LAUSR

Abstract The impact of the synthesis method and morphology of the LaFe0.5Sb1.5O6 samples on their catalytic activity in CO oxidation was studied in detail. The samples obtained by solid-phase reaction and co-precipitation showed higher catalytic activity. The features of the morphology, which cause the lowering of catalytic activity, were revealed for the samples synthesized in molten salts with and without preliminary microwave-hydrothermal treatment. A comparative study of all synthesized rosiaites LnFe0.5Sb1.5O6, Ln = La–Pr, LaFe0.5-xGaxSb1.5O6 and also pyrochlore Pr2(Fe,Sb)O7 using an in situ diffuse reflection IR spectroscopy method was undertaken to clarify the mechanism of CO oxidation. It was revealed that in the course of the reaction the intermediate complexes of metal carbonyls are formed on the surface. At the same time, inactive carbonyls, which exist on the of Ce- and Pr-containing samples surface before the reaction mixture is fed, were found.
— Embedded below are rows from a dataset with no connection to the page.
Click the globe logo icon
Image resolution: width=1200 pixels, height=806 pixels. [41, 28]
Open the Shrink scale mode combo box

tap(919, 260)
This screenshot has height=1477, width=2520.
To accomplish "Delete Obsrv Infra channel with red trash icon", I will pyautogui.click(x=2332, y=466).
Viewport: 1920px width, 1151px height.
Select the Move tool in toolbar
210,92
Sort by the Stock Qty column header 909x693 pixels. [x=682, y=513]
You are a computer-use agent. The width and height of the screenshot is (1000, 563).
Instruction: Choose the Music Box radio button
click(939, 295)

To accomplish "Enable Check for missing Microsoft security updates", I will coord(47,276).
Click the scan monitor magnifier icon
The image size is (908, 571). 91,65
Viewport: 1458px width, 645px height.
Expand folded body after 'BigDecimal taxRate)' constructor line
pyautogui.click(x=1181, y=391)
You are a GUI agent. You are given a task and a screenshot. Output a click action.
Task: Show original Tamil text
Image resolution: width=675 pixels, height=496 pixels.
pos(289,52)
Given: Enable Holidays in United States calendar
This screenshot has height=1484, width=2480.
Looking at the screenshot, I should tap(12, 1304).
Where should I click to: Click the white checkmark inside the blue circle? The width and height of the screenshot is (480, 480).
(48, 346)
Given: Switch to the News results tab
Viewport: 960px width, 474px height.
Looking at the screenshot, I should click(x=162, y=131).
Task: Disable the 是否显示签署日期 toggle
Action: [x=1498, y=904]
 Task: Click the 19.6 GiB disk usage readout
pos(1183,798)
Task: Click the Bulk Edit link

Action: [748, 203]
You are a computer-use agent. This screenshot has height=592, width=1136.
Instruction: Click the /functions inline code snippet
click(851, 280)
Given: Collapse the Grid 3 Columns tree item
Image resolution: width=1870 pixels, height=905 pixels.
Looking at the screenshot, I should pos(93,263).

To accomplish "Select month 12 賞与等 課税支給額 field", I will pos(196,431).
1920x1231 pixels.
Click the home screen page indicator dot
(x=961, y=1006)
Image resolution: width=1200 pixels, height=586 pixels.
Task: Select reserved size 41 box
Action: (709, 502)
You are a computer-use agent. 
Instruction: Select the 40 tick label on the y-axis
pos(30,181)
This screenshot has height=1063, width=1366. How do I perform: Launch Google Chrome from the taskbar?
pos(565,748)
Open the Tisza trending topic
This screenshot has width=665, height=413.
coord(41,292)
This feature gives rise to a decrease in their catalytic activity. A reaction mechanism occurring via intermediate carbonyl complexes on the active centers - [Sb3+ - VO- - Fe3+] – is proposed. The CO oxidation on completely gallium-substituted samples indicates the existing of an additional channel for proceeding of redox process, which is not associated with Fe3+. It is suggested that the nature of this channel is possibly associated with a rosiaite layered structure, which creates a unique environment conducive to complex adsorption phenomena.